Pandemic took brakes off women cyclists as they felt safer on quieter streets

·2-min read
The spike could be attributed to the 21 per cent drop in vehicle traffic, the DfT said, as well as measures to install bike lanes and low-traffic neighbourhoods - andres/rE+
The spike could be attributed to the 21 per cent drop in vehicle traffic, the DfT said, as well as measures to install bike lanes and low-traffic neighbourhoods - andres/rE+

The cycling gender gap narrowed during the pandemic as women felt safer on quieter roads, new government figures suggest.

Before the Covid crisis, men made three times as many cycling trips as women, with women consistently more likely to say they did not feel safe on the roads.

However, this gap narrowed last year, with men making twice as many cycling trips as women, according to new figures from the Department for Transport (DfT).

The number of cycling trips made by women increased by 56 per cent, compared to a 12 per cent increase in the number of trips by men.

The spike could be attributed to the 21 per cent drop in vehicle traffic, the DfT said, as well as measures to install bike lanes and low traffic neighbourhoods.

Overall, the number of miles cycled per person increased by 62 per cent last year compared to 2019 to reach the highest level since 2002 as people avoided congested public transport.

Walking trips decreased by 16 per cent, but trips in excess of a mile increased by seven per cent, likely to reflect fewer short walks to transport hubs and increased leisure walking.

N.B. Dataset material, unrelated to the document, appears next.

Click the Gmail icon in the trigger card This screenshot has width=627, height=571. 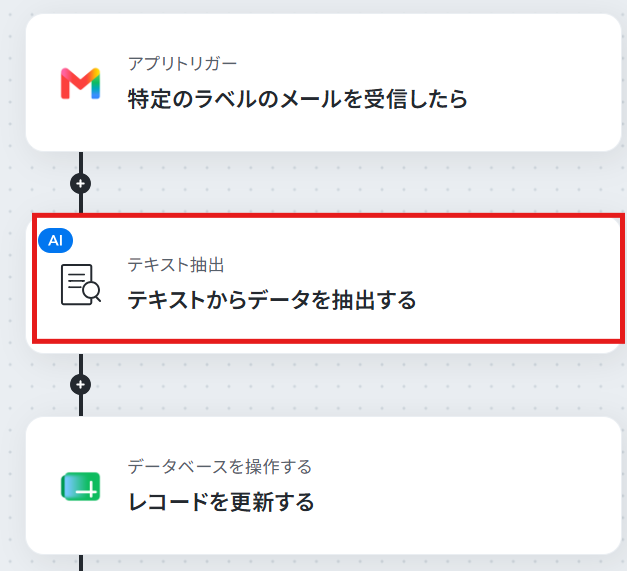point(80,84)
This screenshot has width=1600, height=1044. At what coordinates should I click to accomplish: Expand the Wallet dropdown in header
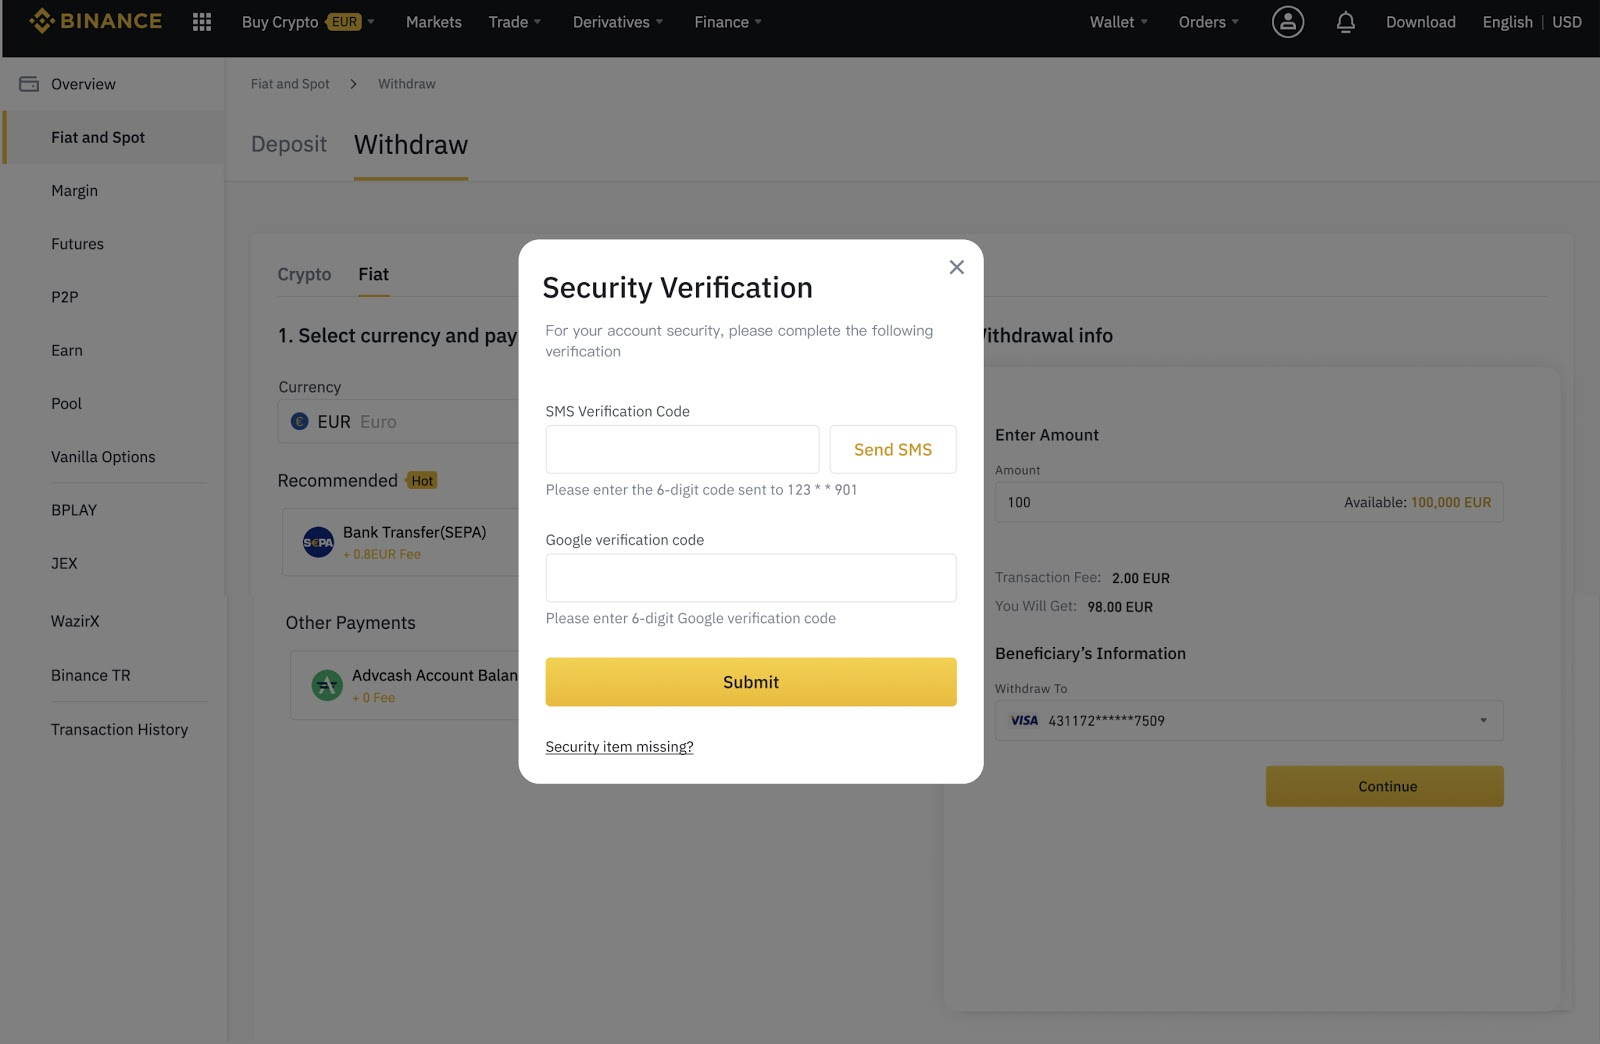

Last year, the Government announced a £2 billion package to create a “new era” for walking and cycling in response to the pandemic, which included money for local authorities for new bike lanes.

However, the movement has led to conflict in some areas over the rollout of low traffic neighbourhoods, which some residents oppose because of restrictions on car use and fears they displace air pollution to busier roads, although studies suggest this is not the case.

Grant Shapps, the Transport Secretary, has said half of all journeys will need to be walked or cycled in towns and cities by 2030 to enable the country to meet its climate change targets.